### Supplied material
** Start **

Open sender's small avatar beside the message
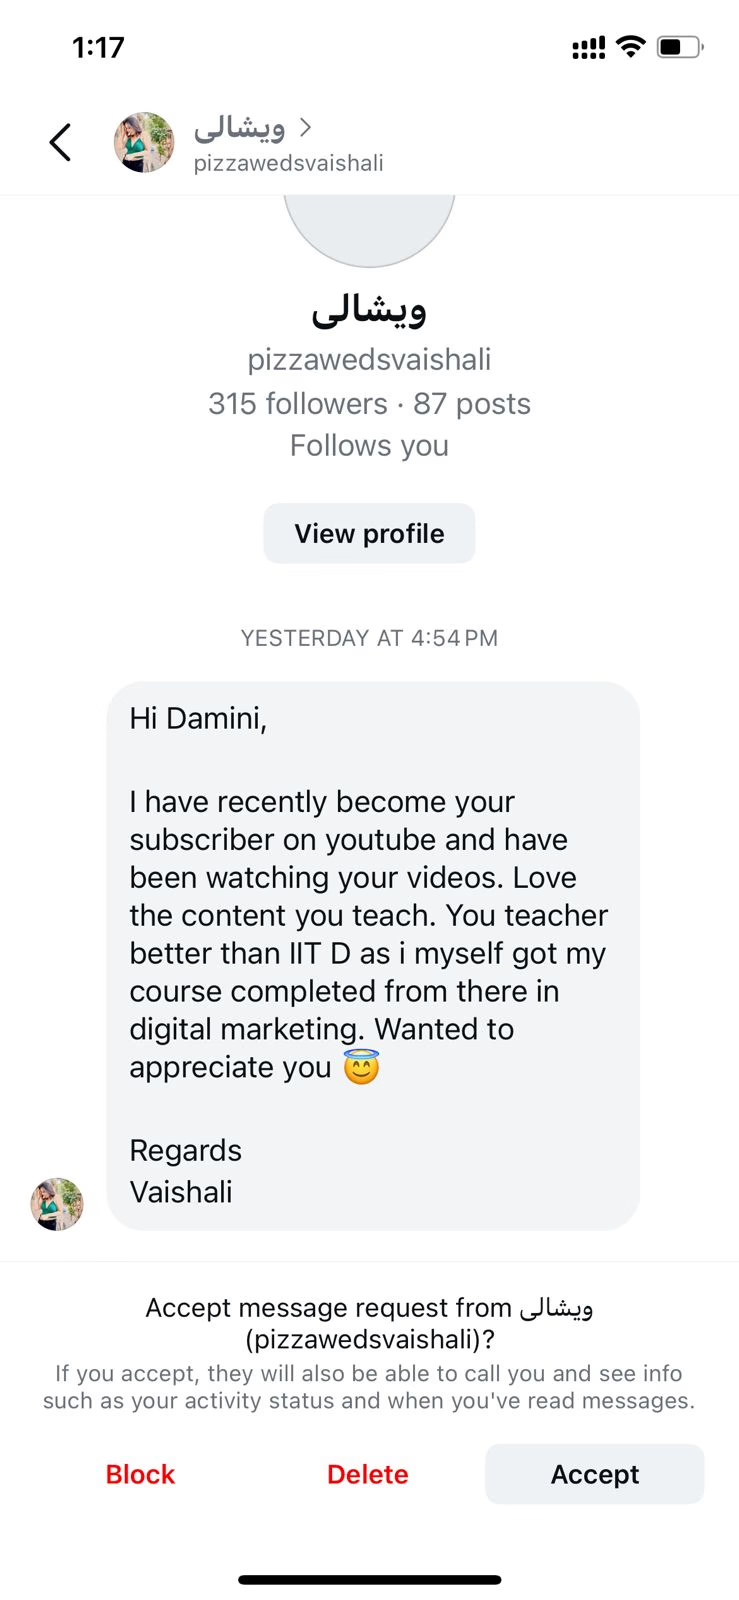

** End **
** Start **

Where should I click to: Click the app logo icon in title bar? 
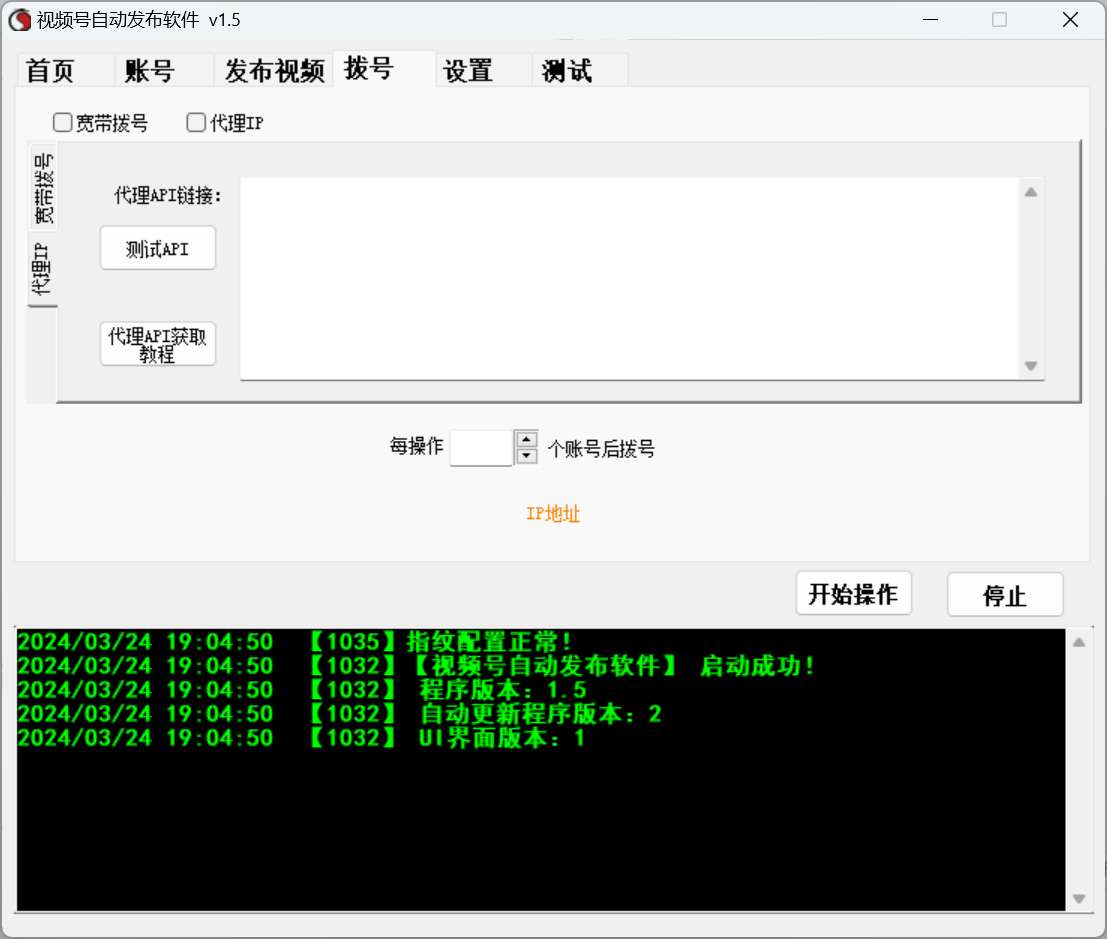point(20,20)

** End **
** Start **

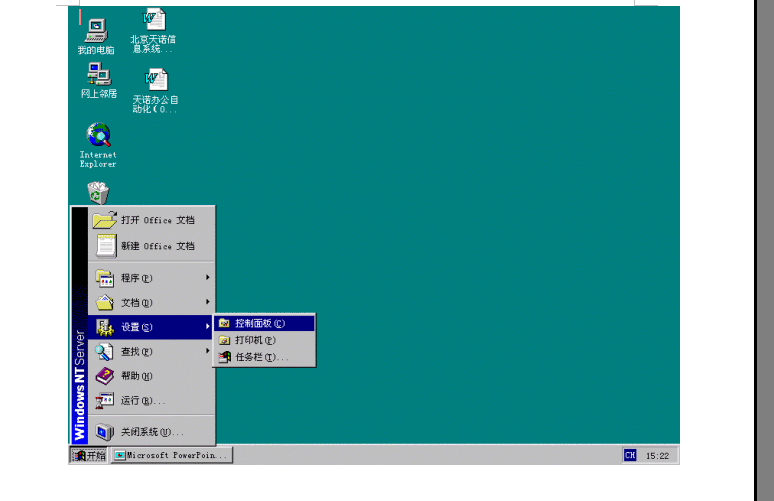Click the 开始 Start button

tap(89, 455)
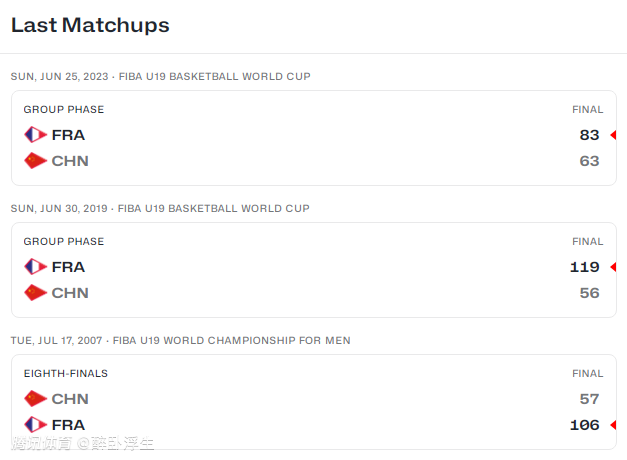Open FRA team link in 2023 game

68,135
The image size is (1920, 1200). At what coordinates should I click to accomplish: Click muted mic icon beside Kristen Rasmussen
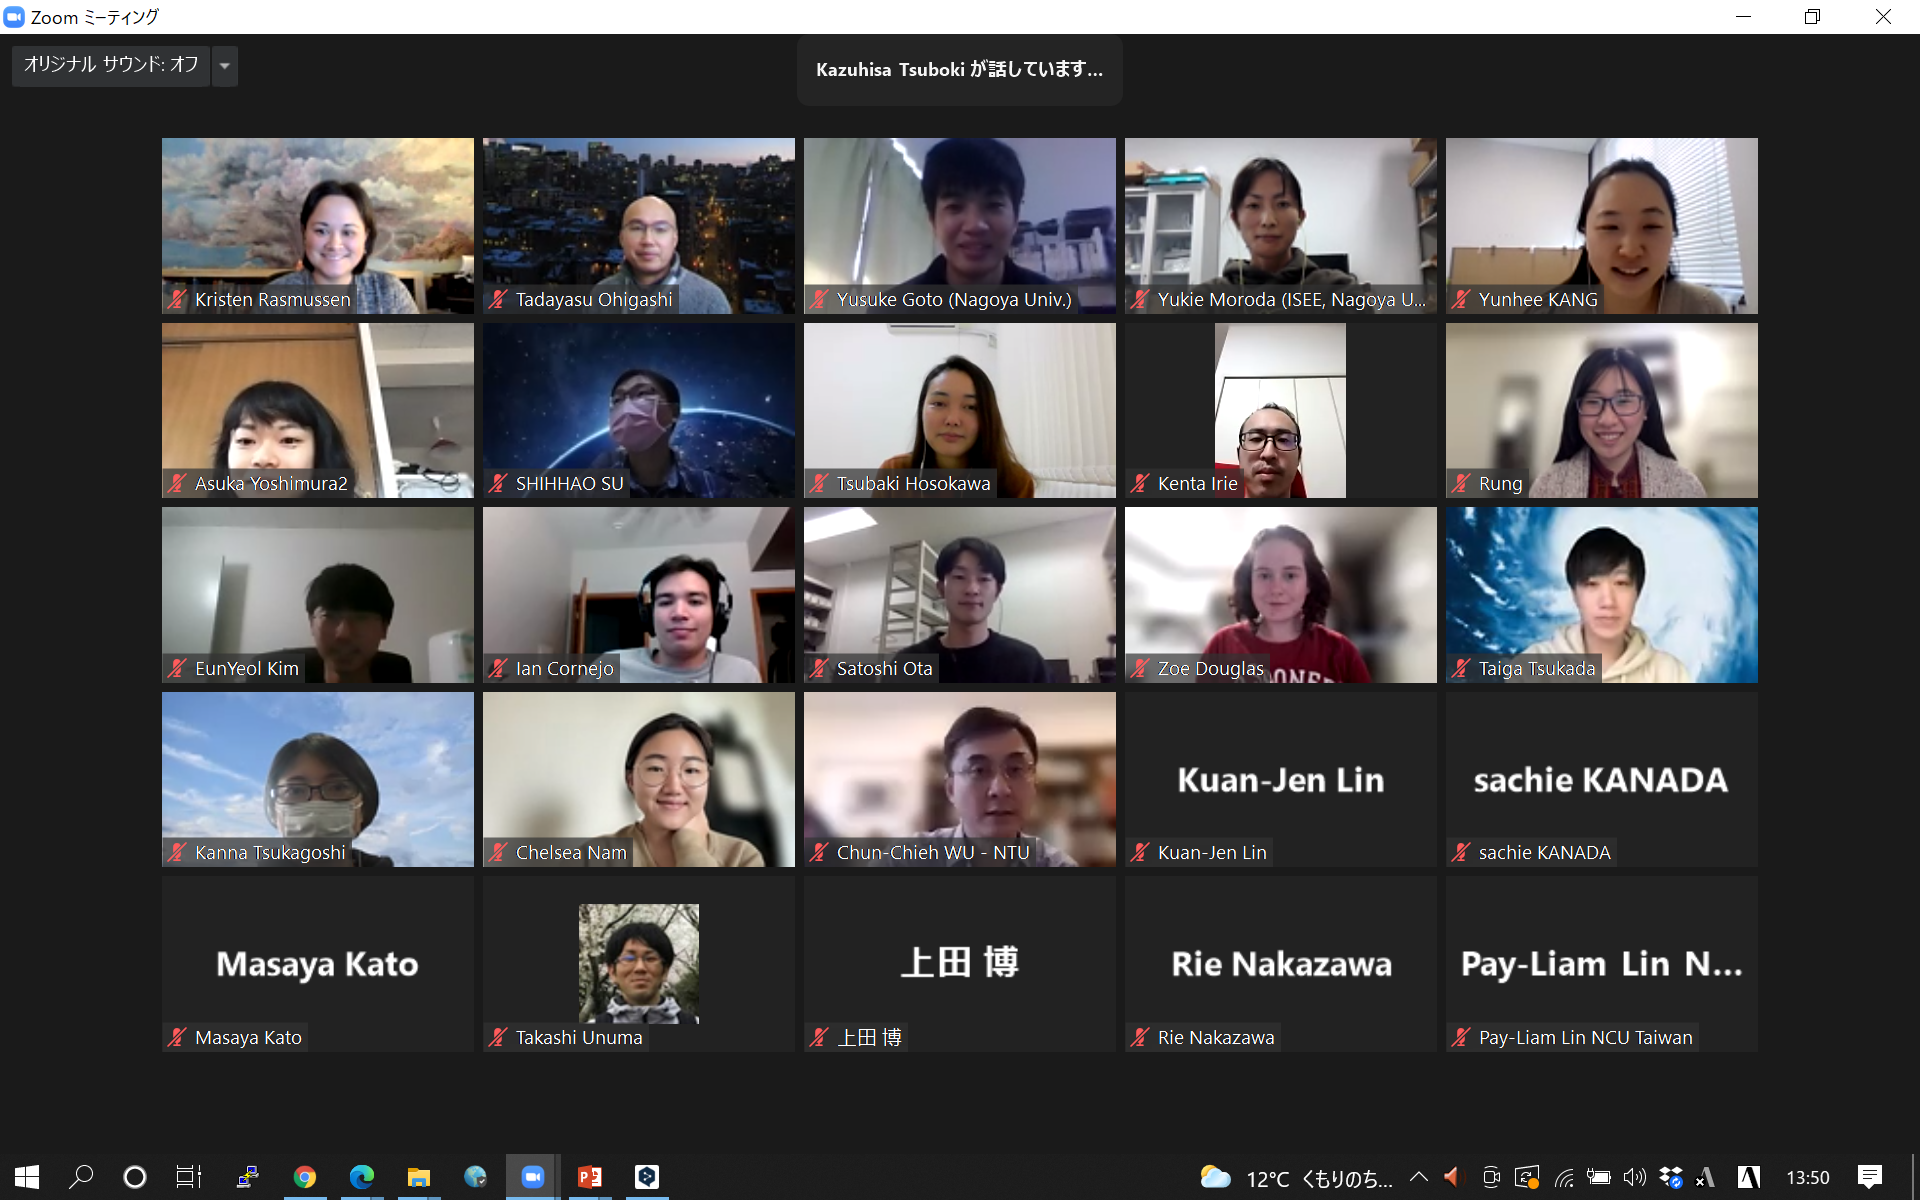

** End **

Extract every line from the entries above that contains the word "beside", treating uppercase and lowercase letters as different.

Open sender's small avatar beside the message
The image size is (1920, 1200). At what coordinates should I click to accomplish: Click muted mic icon beside Kristen Rasmussen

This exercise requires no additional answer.